Cadillac in China
A Cadillac sign is seen on a car outside a dealership in Beijing, Oct. 31, 2012. GM said Friday Cadillac brand sales have jumped 63 percent, to 52,425 units. Chinese consumers are gravitating toward the XTS full-size sedan and SRX midsize crossover. Reuters/Petar Kujundzic

General Motors is expanding sales in China due to strong demand for the new-generation Chevrolet Cruze and for Buicks. The pace of new-car sales for other foreign automakers in the world’s largest economy, however, has slowed compared with GM's acceleration.
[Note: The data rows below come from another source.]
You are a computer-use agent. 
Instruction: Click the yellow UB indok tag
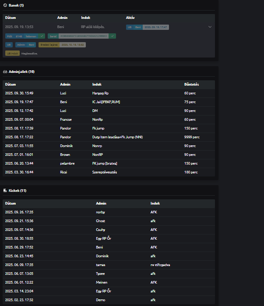tap(13, 53)
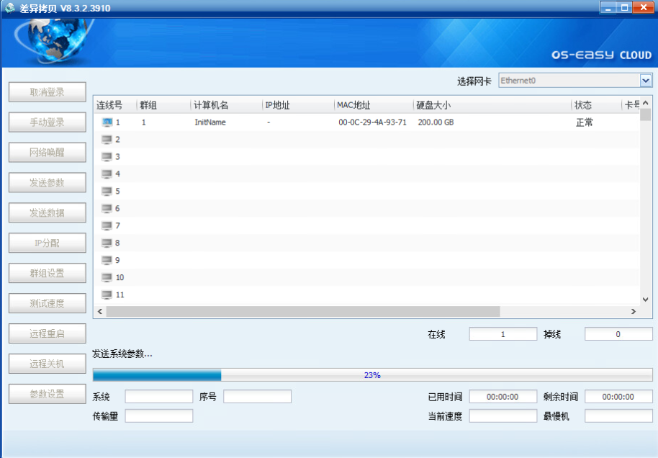Click the horizontal scrollbar right arrow
Screen dimensions: 658x458
click(x=634, y=312)
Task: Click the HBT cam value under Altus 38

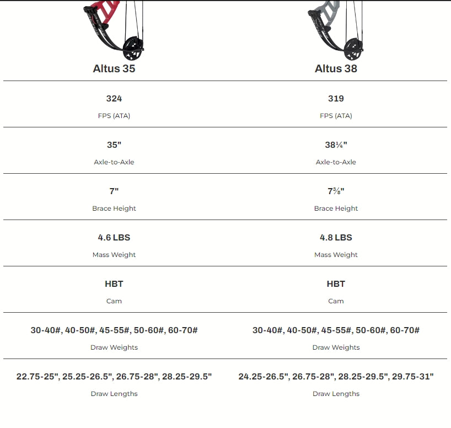Action: click(336, 284)
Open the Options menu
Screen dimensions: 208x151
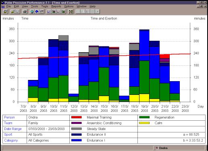pyautogui.click(x=69, y=6)
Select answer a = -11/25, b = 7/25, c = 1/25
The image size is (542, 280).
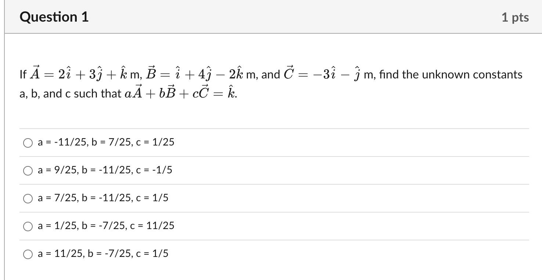[106, 143]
The Detroit automaker said Friday that its joint ventures in China had their second-best month of the year in September with 15 percent overall growth in GM deliveries to 319,936 vehicles. The company and its local partners are approaching 2.6 million sales for the year so far, a 12 percent increase compared with the same period a year ago.

Here’s the rundown:

  • Chevrolet sales are up 7 percent in the first nine months of 2014 vs. the same period last year, to 505,316 vehicles. Chinese buyers flocked last month to the new-generation Cruze midsize sedan that went on the market in August, pushing up Chevrolet sales by 18 percent in September. The Cruze makes up over a third of all Chevrolet sales in China.
  • Boosted by stronger demand for Buick’s Excelle XT hatchback and Excelle GT sedan, GM’s entry-level luxury marque is up 11 percent so far this year, to 670,999 units.
  • GM’s luxury Cadillac brand jumped 63 percent ,to 52,425, in the first nine months of 2014, mostly from purchases of the XTS full-size sedan and SRX midsize crossover.
  • Shanghai-GM, the largest of GM’s local joint ventures, grew sales of all of its brands by 20 percent in September. Shanghai-GM makes Chevrolets, Buicks and Cadillacs in mainland China.
  • SAIC-GM-Wuling, one of the largest microvan manufacturers in China, grew sales by 15 percent in September. The trilateral joint venture among GM, SAIC and Wuling is a mass producer of Wuling and Baojun brands that use Chevrolet components.
  • FAW-GM sales plummeted 74 percent. The joint venture between GM and FAW, China’s third-largest auto company, makes light-duty commercial vehicles, the sales of which have dropped in recent months amid the Chinese economic slowdown. In contrast to GM, Nissan Motor on Friday cited sluggish sales of commercial vehicles as one of the main reasons why it reported a 20-percent drop in China sales in September.